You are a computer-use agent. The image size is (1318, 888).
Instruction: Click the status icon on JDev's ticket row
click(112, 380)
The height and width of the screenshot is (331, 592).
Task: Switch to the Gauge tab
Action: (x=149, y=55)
########################################
EXERCISE: The line containing "Instruction: Click the" marks the start. Repeat it and every line after it to the end of the listing above, exactly.

PROBLEM SOLUTION:
Instruction: Click the status icon on JDev's ticket row
click(112, 380)
The height and width of the screenshot is (331, 592).
Task: Switch to the Gauge tab
Action: (x=149, y=55)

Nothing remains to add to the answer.